**Problem details:** Locate the string "filter" in the listing below. Copy every line where it is found.

**Recorded data:**
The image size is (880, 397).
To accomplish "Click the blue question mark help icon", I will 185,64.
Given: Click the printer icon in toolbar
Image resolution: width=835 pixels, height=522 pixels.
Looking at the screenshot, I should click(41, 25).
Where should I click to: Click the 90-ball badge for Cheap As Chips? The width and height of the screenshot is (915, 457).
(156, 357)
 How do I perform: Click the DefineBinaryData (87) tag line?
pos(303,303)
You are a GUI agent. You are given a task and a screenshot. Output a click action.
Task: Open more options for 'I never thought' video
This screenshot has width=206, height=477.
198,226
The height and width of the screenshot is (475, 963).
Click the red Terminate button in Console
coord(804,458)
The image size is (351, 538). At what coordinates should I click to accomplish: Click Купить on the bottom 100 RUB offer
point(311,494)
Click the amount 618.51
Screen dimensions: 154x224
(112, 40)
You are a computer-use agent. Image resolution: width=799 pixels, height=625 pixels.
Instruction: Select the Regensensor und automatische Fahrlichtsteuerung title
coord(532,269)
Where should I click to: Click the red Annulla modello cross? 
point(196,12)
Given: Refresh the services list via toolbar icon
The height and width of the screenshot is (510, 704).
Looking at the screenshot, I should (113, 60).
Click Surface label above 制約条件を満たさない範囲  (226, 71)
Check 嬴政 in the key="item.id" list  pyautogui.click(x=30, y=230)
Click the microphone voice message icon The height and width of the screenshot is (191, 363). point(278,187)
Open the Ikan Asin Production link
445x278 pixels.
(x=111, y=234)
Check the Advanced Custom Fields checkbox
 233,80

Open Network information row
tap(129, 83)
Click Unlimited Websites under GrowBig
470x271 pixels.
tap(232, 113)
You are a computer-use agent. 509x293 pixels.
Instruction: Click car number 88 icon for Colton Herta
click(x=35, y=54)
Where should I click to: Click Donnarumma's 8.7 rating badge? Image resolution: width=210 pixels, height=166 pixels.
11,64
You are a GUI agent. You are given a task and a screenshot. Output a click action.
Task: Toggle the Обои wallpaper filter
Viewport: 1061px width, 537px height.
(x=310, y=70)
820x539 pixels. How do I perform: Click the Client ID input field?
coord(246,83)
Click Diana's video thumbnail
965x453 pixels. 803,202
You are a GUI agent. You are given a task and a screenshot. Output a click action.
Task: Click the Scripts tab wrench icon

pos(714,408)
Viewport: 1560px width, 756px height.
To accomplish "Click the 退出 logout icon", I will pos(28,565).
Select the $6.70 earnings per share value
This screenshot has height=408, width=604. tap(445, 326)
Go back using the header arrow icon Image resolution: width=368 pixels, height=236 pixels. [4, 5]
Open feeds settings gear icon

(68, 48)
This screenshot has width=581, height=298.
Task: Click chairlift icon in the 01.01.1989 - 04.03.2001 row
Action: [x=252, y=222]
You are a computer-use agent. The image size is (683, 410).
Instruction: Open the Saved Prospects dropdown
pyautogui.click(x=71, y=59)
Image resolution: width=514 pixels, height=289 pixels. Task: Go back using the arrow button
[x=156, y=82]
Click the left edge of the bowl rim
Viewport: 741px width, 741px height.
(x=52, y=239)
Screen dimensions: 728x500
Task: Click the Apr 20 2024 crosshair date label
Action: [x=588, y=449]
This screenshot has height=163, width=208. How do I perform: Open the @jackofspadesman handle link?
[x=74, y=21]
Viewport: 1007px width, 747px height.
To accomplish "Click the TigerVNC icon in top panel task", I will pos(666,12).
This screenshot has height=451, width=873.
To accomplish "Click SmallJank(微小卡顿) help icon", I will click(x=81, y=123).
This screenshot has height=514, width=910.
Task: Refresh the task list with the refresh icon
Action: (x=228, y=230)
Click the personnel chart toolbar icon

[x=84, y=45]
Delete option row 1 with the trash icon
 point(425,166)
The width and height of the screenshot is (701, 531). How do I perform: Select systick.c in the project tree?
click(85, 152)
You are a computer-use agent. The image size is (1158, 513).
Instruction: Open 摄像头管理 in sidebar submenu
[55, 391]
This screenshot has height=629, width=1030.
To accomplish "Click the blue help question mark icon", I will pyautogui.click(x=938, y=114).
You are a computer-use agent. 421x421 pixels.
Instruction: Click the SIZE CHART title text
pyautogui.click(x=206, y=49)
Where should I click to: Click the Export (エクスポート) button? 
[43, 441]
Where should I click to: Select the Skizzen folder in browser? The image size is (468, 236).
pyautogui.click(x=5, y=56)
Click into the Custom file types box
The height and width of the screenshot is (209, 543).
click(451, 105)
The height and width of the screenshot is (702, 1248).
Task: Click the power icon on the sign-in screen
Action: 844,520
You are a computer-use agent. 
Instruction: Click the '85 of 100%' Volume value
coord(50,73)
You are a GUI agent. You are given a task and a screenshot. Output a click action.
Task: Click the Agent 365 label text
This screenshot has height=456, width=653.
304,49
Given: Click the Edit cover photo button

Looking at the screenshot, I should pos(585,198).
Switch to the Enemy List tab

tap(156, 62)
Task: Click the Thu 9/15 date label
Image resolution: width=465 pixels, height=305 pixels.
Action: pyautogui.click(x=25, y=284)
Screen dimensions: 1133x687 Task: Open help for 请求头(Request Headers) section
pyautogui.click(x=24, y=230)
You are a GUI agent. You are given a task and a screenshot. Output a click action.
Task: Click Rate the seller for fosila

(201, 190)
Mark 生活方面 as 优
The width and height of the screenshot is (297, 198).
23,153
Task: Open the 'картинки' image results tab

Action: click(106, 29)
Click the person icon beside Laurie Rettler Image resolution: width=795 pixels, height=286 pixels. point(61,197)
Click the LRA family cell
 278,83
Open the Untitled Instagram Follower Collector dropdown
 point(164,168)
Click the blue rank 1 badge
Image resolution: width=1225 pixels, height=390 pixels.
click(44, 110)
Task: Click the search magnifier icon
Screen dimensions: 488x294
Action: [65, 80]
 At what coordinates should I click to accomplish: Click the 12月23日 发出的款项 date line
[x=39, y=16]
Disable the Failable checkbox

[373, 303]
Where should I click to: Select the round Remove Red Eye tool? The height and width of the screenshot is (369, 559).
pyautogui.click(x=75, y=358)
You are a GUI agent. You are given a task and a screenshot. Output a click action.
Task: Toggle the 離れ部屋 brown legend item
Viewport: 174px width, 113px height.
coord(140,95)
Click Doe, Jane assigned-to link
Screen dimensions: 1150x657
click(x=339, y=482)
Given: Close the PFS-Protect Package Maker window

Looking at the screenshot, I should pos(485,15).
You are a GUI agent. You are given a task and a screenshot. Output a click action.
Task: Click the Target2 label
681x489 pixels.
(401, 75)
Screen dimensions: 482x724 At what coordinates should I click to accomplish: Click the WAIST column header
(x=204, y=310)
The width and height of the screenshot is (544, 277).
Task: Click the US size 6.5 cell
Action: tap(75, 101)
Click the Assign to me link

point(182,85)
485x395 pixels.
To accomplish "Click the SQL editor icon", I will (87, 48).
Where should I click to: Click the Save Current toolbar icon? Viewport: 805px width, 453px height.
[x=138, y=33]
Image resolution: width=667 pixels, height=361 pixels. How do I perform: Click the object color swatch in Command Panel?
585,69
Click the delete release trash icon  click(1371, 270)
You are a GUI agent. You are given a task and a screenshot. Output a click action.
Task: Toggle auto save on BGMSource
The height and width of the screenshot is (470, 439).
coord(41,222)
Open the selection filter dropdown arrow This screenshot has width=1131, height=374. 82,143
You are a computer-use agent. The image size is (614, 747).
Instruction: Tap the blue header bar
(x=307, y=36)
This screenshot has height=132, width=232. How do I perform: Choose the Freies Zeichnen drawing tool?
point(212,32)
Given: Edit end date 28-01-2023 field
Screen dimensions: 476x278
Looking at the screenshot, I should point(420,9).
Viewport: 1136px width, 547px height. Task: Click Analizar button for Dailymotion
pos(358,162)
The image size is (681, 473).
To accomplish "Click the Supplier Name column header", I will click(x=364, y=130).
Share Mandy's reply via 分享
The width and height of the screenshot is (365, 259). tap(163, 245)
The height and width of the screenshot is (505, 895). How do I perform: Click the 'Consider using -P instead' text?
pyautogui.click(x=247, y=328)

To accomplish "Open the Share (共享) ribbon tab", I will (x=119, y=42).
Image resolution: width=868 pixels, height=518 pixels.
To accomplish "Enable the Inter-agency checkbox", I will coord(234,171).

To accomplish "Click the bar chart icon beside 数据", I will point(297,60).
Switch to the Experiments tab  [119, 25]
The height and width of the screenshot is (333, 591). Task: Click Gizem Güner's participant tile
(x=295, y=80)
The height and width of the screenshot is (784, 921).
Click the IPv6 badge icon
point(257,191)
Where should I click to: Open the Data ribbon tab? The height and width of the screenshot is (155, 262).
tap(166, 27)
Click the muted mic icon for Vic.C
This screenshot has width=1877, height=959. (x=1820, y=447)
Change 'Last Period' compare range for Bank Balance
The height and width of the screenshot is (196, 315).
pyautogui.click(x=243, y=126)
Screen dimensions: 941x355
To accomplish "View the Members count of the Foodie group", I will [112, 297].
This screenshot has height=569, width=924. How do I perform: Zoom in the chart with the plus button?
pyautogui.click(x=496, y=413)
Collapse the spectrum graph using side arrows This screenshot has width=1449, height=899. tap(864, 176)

**Your response:**
Task: Toggle the Обои wallpaper filter
Open the selection filter dropdown arrow This screenshot has width=1131, height=374. 82,143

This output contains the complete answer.